Chronic pain is pain that persists for longer than three months, past the point of typical tissue healing. Eight million people in Canada live with chronic pain, a condition that affects both physical and mental health, inhibits work, play, relationships, and overall quality of life. Pain disproportionately impacts people living in poverty, those with mental health conditions, workers in the trades, veterans, Indigenous peoples, some racialized communities, LGBTQ2S communities, those who have experienced trauma, persons with disabilities, and women.
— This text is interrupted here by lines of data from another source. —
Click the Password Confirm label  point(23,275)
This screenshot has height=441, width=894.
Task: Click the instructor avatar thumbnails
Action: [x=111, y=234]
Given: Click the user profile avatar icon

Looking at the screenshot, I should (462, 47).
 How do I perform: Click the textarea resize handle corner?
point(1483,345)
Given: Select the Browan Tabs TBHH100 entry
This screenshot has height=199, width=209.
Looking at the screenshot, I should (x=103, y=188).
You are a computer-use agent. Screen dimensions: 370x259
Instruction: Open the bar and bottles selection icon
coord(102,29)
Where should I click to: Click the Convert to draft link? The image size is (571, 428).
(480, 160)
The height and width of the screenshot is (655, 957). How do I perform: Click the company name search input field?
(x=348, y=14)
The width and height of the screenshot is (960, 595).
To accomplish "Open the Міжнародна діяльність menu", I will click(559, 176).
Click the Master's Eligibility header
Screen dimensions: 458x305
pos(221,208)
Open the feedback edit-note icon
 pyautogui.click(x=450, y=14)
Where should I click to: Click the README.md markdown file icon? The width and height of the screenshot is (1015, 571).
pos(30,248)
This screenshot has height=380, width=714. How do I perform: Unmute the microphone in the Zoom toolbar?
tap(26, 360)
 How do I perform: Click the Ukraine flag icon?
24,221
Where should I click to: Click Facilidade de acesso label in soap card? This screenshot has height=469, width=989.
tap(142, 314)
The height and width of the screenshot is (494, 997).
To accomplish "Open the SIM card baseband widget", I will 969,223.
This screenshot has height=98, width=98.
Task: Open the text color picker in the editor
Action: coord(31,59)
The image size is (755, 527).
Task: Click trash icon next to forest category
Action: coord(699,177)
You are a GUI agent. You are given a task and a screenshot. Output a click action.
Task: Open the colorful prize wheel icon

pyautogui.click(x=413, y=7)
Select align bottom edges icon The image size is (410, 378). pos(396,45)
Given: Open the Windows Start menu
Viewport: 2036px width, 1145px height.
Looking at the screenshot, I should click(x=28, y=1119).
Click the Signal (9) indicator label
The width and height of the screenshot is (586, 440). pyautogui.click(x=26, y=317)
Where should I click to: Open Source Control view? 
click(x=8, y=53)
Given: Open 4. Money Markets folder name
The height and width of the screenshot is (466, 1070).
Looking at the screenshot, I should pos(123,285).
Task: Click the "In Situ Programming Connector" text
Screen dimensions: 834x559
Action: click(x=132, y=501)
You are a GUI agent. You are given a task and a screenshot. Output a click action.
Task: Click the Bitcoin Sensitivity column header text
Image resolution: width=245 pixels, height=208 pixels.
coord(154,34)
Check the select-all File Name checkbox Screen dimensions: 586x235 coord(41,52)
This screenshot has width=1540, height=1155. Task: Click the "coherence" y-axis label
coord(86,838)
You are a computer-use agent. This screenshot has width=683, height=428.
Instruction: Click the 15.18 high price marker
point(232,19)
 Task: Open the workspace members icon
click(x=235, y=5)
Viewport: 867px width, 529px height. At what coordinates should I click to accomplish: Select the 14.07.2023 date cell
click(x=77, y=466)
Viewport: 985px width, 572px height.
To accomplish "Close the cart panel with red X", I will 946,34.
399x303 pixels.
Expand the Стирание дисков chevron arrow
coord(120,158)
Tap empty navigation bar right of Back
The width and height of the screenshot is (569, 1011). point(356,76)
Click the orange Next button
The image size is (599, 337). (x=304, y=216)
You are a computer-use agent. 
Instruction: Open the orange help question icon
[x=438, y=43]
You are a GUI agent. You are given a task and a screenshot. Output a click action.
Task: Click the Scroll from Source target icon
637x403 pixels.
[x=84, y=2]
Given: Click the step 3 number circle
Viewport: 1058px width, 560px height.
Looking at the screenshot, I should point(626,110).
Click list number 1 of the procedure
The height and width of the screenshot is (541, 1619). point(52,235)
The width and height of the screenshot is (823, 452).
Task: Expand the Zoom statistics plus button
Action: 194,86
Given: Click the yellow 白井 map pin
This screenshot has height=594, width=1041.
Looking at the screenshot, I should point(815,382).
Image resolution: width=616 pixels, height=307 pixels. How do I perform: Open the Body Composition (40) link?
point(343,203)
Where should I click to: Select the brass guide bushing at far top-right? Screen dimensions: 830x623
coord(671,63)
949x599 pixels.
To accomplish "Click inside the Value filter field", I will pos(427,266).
Pain Canada is a multi-stakeholder, national initiative supported by Pain BC. It is the home-base for the eight million people in Canada living with chronic pain and creates new opportunities for action by connecting people, ideas, organizations and resources to enable a national movement.
Pain Canada is the first multi-stakeholder national initiative where people with lived experience of pain are at the centre of decision-making and priority-setting. We mobilize resources to build capacity towards dramatically improved systems of care and support for people with pain.
Pain Canada was created in response to Health Canada’s 2021 report An Action Plan for Pain in Canada. Among many other recommendations, the Action Plan called for national mechanisms to improve coordination, create community capacity, develop and disseminate pain-related guidance and best practices and to enable collaboration among governments, regulators and health professional organizations, people with lived experience, non-governmental organizations, researchers, employers, and other stakeholders with a role to play in the Action Plan’s implementation.